Por sua vez, o laicismo, a licenciosidade e o relativismo moral hoje dominantes no ocidente moderno não são barreiras protetoras contra o avanço do fundamentalismo islâmico; pelo contrário. A cultura ocidental moderna desvinculada de suas raízes morais e religiosas tradicionais torna-se uma presa fácil para qualquer tipo de radicalismo e extremismo, pois encontra-se espiritualmente vazia e privada de fundamentos superiores e sólidos. Segundo a arguta colocação do filósofo Rob Riemen

[…] a ameaça que o fundamentalismo islâmico representa para a nossa sociedade é muito menor do que a crise inerente à sociedade de massas – a crise moral, a trivialidade e o embrutecimento crescente que minam a nossa sociedade. Esta crise da civilização representa a verdadeira ameaça aos nossos valores fundamentais, esses valores que devemos proteger e salvaguardar para possamos continuar a ser uma sociedade civilizada.

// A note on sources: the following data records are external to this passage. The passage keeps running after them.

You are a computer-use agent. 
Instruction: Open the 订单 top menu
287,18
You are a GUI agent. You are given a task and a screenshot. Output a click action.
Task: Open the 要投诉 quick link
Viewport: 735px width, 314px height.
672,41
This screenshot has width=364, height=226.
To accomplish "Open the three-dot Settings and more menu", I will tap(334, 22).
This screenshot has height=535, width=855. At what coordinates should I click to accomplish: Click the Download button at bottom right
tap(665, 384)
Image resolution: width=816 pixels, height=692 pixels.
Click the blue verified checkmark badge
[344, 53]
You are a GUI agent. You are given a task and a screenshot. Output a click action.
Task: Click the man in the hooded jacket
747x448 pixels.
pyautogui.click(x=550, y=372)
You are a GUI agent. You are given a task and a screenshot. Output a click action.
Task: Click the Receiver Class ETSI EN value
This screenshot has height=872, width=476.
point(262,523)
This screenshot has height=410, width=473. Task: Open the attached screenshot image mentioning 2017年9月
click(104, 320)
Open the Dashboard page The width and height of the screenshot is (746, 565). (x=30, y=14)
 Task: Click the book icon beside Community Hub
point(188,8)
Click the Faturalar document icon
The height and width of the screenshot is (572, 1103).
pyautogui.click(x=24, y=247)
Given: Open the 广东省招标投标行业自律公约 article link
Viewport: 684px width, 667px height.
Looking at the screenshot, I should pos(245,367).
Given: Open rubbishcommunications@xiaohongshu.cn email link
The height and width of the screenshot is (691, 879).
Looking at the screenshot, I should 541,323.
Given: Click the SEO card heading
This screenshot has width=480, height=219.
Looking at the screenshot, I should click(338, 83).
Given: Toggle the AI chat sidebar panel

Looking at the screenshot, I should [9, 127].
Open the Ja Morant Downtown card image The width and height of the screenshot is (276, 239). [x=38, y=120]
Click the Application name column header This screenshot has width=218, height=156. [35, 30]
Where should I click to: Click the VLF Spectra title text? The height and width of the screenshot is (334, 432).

Como afirma o escritor espanhol Juan Manuel de Prada, uma cultura que renega suas tradições espirituais está pronta para ser conquistada e dominada por bárbaros. A verdadeira civilização ocidental, a autêntica e grandiosa cultura europeia não se encontra bem representada no Charlie Hebdo. Devemos procurá-la em outras fontes, instituições, símbolos, convicções, normas e valores.

 

Cesar A. Ranquetat Jr é Doutor em Antropologia pela Universidade Federal do Rio Grande do Sul e professor universitário

Publicado originalmente no site da Revista Dicta&Contradicta.